We lay down on the mattrasses spread along the big hall's floor, wrapped ourselves in excellent thick blankets and settled to an uneasy sleep, again and again being startled awake by what seemed to be distant gunshots. Imagination or some ordinary noise, magnified by a worried sleeping mind. Only the first light breaking through the sandbagged windows made it possible to sleep more quietly for a few more hours. Commandos prefer the dark.
In the morning, the radio carried a long commentary on the cabinet meeting by Yoni Ben Menchem, a journalist known as one Sharon's mouthpieces. He recounted that Army Chief-Of-Staff Mofaz wanted to attack Arafat, but the heads of the secret services felt it would be harmful to Israel. The Labour Party ministers were against deporting Arafat idea, but (of course!) would not have left the government even if it was adopted.
Ben Menchem concluded: "Political circles in Jerusalem say that eventually the step of deporting Arafat will have to be taken." So, it was just a reprieve. We may have to come again, and next time it may not be a false alarm.
Before going back to Tel-Aviv we were given a kind of guided tour over the parts of the headquarters that had been occupied by Israeli troops. Much of the mess had been already cleared away, but we could still see devastated offices with smashed furniture and computers, and smell the rooms which our compatriots had used as latrines.
A great variety of graffity was left on the walls by the besieging troops.
Nationalist Stars of David, "Isreal (sic) rules" in English and the words of the Israeli national anthem in Hebrew (also with several spelling mistakes). "God, we love you" one of the soldiers had written while another attempted humor: "Welcome to the headquarters of Limor" (popular Israeli TV comedian).
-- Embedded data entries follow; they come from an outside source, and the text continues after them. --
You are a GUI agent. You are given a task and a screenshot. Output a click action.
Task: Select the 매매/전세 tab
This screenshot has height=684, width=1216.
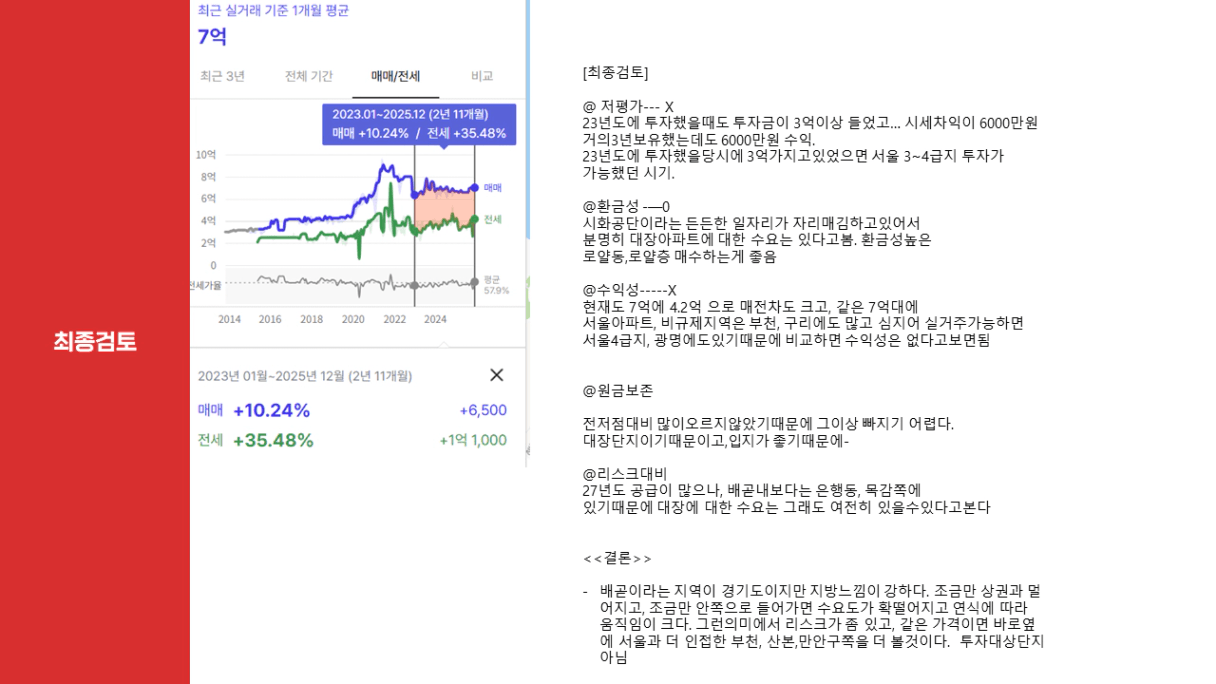[395, 76]
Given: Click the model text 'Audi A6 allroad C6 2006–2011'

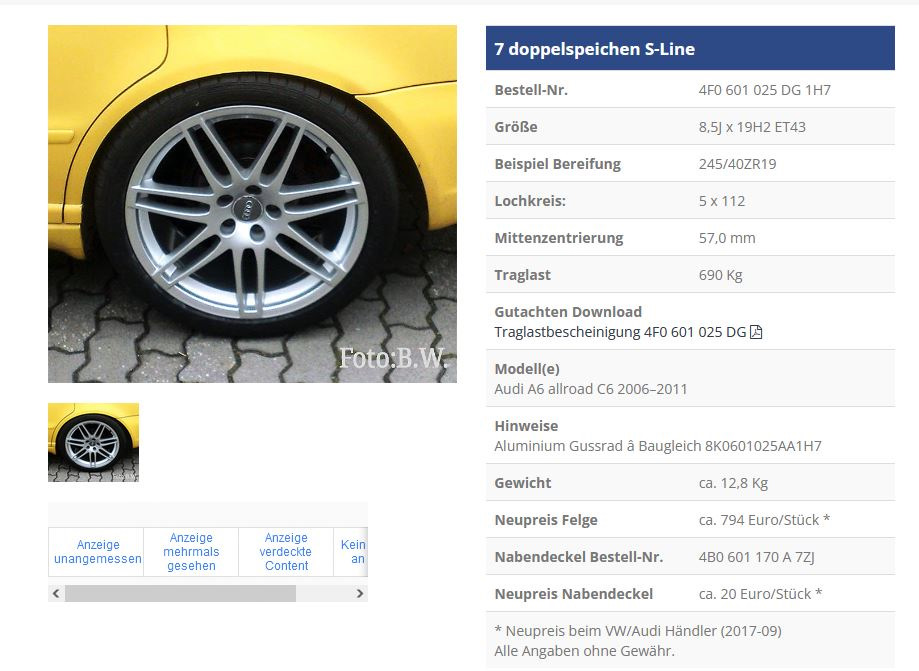Looking at the screenshot, I should pos(591,389).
Somebody made on the wall a drawing of a sad-eyed dog, and somebody (perhaps the same one?) wrote a plaintive "How long?". (Photos of the graffity will soon be displayed on the Gush Shalom website).
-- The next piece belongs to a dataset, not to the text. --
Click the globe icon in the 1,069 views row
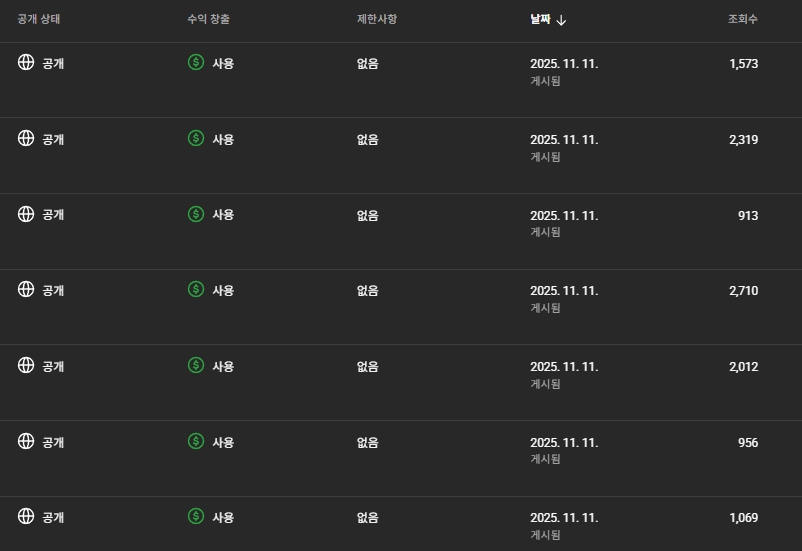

PS: The Wednesday action had been organized very hastily. In just a few hours we had to take the decision , call up people, find our volunteers and get on the way. The next time - if there is one - will probably not be much different. Sharon will never leave us much time for preparing, nor will Hamas.
If you would like us to call you up in future emergencies (connected either to Arafat's headquarters or to other places and circumstances), please send us a message, containing all the phone numbers by which you could be reached and any other information you think relevant, and write in the subject line "Consider me for Emergency Team".
Meanwhile there is the mass peace rally scheduled for tonight (Saturday, May 11) in Tel- Aviv's Rabin Square. As already written in a previous message, Gush Shalom activists will meet on 7.00 PM at the mid-way entry to the Rabin Square from the west (opposite Gordon Street). We will distribute our stickers - one with the Israeli and Palestinian flags, another with the slogan "Arafat is the partner" and the picture of Yitchak Rabin, the man who recognized him as a partner and said so half an hour before he was murdered. Gush Shalom will also maintain an information table on that spot, throughout the rally.
We hope to have your help, but if you don't want to help Gush Shalom on this particular evening, then JUST COME TO THE RALLY. It is very very important, even if you have some reservations about some of the orgainsers' slogans or their speakers.
In years to come nobody will remember the exact slogans or the exact speakers - but they will remember that it was the biggest peace rally since the intifada broke out, and that tens of thousands came to say a big ringing NO! when Sharon & Mofaz were taking us on an express ride to hell with the active participation of Ben Eliezer & Peres.
You will never forgive yourself afterwards for missing it!